A corrupt middle-management executive, played by Matt Damon, commits murder, fraud and adultery while the largely oblivious community turns its attention and indignation against the Myers family, the first African-American family to move there. Clooney said the movie was made before President Donald Trump was elected and racial tensions became a higher profile issue in American political life.

“It was in the middle of the campaign, and it seemed it was fun to talk about it and remind people that these are not new subjects — we continue to have these for the history of this country,” he said.

Though the film carries the satirical stamp of writers Joel and Ethan Cohen, it emerges rather disjointed in its effort to balance the irony of all-white suburbanites fearing for their security by their African-American neighbors, while their so-called respectable white neighbor gets away with murder.

Roman J. Israel Esq.

In Roman J. Israel Esq., filmmaker Gilroy crafts a character drama that targets institutionalized racism through a corrupt judicial system. The story takes place in present day Los Angeles and revolves around Roman, a socially awkward lawyer who takes on the justice system with supreme legal knowledge but no people skills.

When his boss dies, Roman, the firm’s backroom consultant for decades, is forced out of the shadows to actively represent clients in court.

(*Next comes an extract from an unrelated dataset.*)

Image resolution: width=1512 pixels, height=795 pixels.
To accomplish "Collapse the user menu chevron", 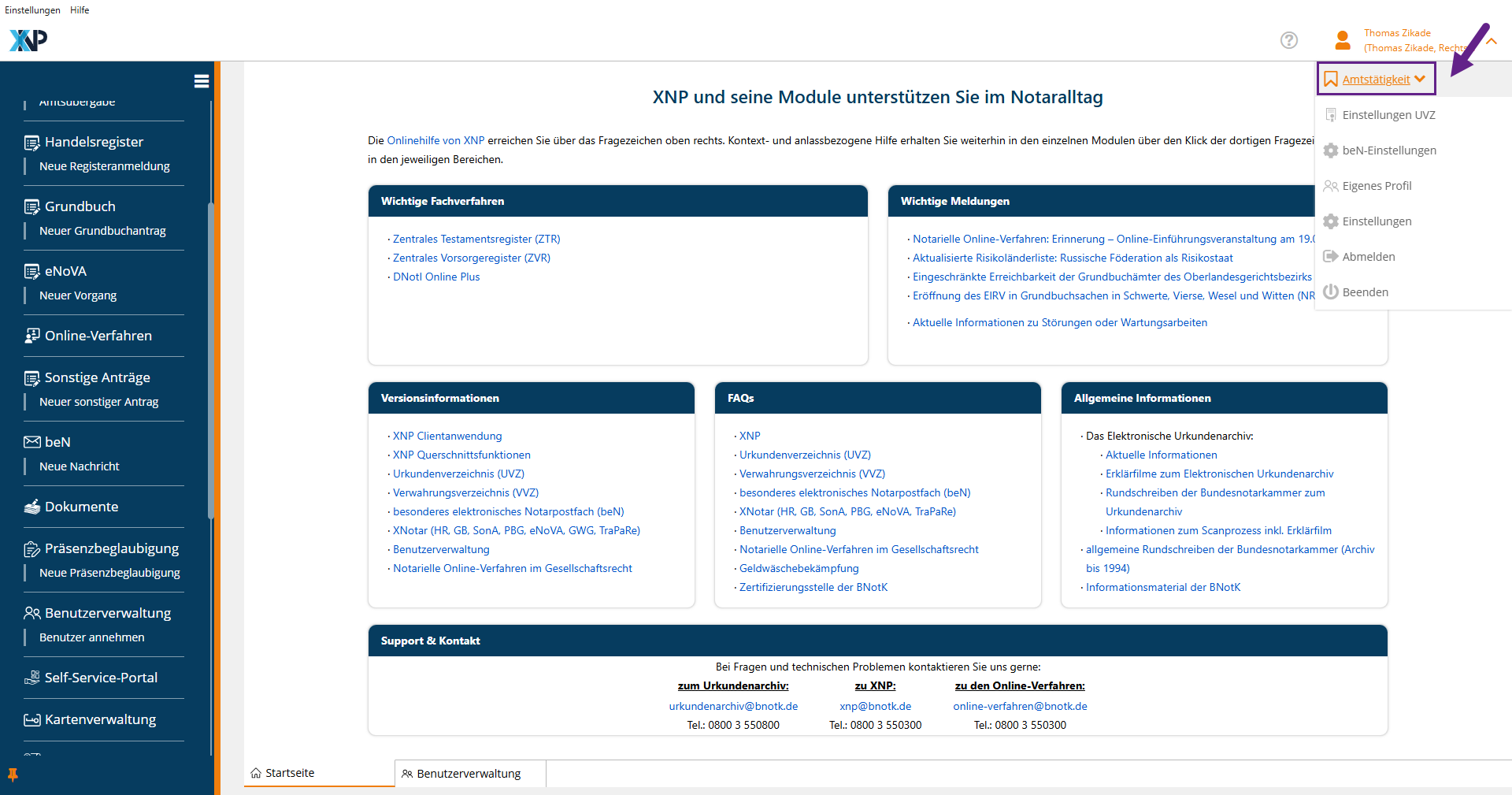I will coord(1492,41).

He comes face to face with an overburdened justice system which disproportionately affects African-Americans.

Gilroy says his story, like his character, is reminiscent of the political activism of the 1960s and ’70s.

“The story spoke to me on a very contemporary level,” he said. “There are things going on right now legally, constitutionally, nationally and internationally that the story became a focus. One of the elements of the film that I hope people take out is, feel empowered.”

Unfortunately, the film’s message gets buried under the legal jargon and Denzel Washington’s challenging performance as a loner who seems to have stepped out of the ’70s does not connect with the audience. 

Despite their hits and misses, all three films address racial tensions then and now, as well as the potential of racial reconciliation and tolerance.